**DIRECTIONS**
For each entry below, please return its exact wording and leave out any picture.

**SUPPLIED RECORDS**
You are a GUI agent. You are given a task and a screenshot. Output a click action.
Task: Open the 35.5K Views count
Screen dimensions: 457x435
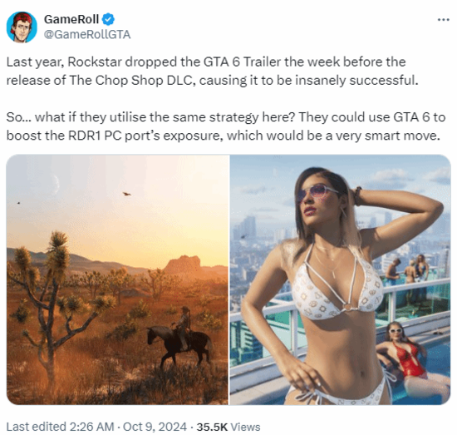tap(229, 427)

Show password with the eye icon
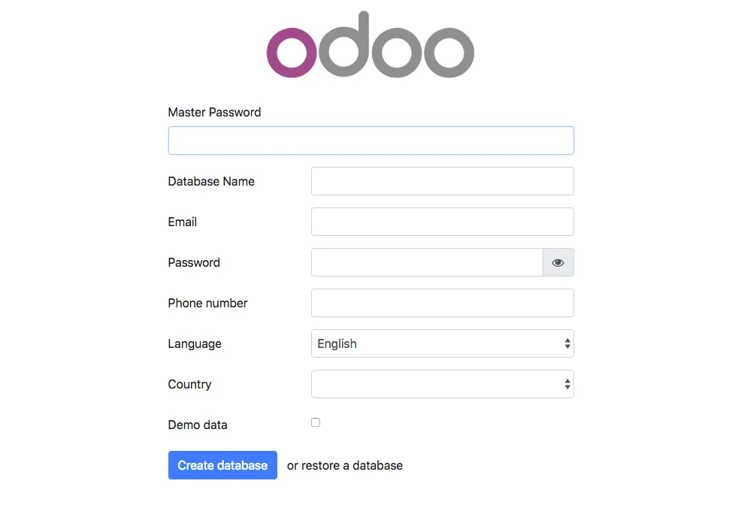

**THE ANSWER**
You are a GUI agent. You are given a task and a screenshot. Output a click action.
Task: Open the 35.5K Views count
Screen dimensions: 457x435
tap(229, 427)

Show password with the eye icon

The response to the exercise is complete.